Any book involving a single mother or father wrenches my heart; I love to see how the other half of the couple interact with their love interest’s child/children. Also it acts as great external and internal conflict!

But Luke comes with his own problem package: for one he’s a widow with a chip on his shoulder. He can’t imagine dating, let alone re-marrying. His wife’s memory hangs over his romantic judgments and that’s a big no-no for Lanie.

The way Lanie sees it is that she deals with enough already. She has a lot of self-esteem problems, some justified, some not so. There’s a lot of walls Luke has to knock down before finding the real Lanie.

I can’t say much more!

Other than I loved Lanie and Luke’s story. Although I would say it leans more towards sweet romance, the sexual tension is hot, hot! And there is a sex scene! It’s pretty romantic for you luva-luvas out there. 😉 Oh, and make sure you got your chocolate fix handy! Lots of good treats mentioned in this book… -drool-

BTW, props to the author(s) for the beginning of this book. A terrifically hilarious opening! Just one more reason to pick up Sweet Gone South. Make sure to pick up the box set of all 5 novellas — much cheaper than getting those books separately.

My verdict:

(5 stars)

BOOK REVIEW (83): Lovesick Japan

Lovesick Japan
When I picked up this book I was frightened by what lie between the fun book covering.
I liked the idea of exploring actual court cases in Japan with the theme of love and marital discord, but would the details of the cases be too graphic?

Luckily my fear was unfounded.

Mark D. West’s Lovesick in Japan doesn’t focus on disgusting details. I mean, some of the cases are mentally and emotionally disturbing, but no mention of sacred male parts being cut off and fed to the dogs. And definitely no pictures from the crime scenes.

This nonfiction title focusing on the cultural distinctions of the theme of love, sex and marriage in Japan, as opposed to the author’s native U.S. soil.
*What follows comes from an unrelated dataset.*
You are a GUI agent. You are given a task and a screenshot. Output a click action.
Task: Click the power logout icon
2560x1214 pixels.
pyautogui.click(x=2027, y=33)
And particularly how these subjects colour the judgments of Japanese judges.

There are a chock-load of cases divided into the three broad subjects, but a lot of it also is intertwined. For instance, sex can be part of love/extramarital affairs but marriages and divorce cases as well.

It wasn’t a terrible read. A little dry sometimes with law jargon, but the author offers a lot of breaks with plenty case material and that kept me awake. Considering I had very little expectations going in, other then I expected to learn more about the Japanese law system and philosophies about concupiscence, marriage and divorce, as well as child-rearing and family structures.

I got a sense of that. Maybe not an entire picture, but enough of a taste to want to further develop this with complementary texts on similar subjects.

One thing I would have liked is an updated version of this title, even though it was published recently enough in 2011. The problem was Mark West stretched to find cases. He used a lot of older cases; sometimes 20-30 years ago, sometimes even longer (the oldest being sometime during WWII after West and East clashed in a big way).

If you’re a neophyte on the topic of Japanese courts and the theme of a “Japanese-styled love, sex, and marriage”, then pick up Lovesick Japan.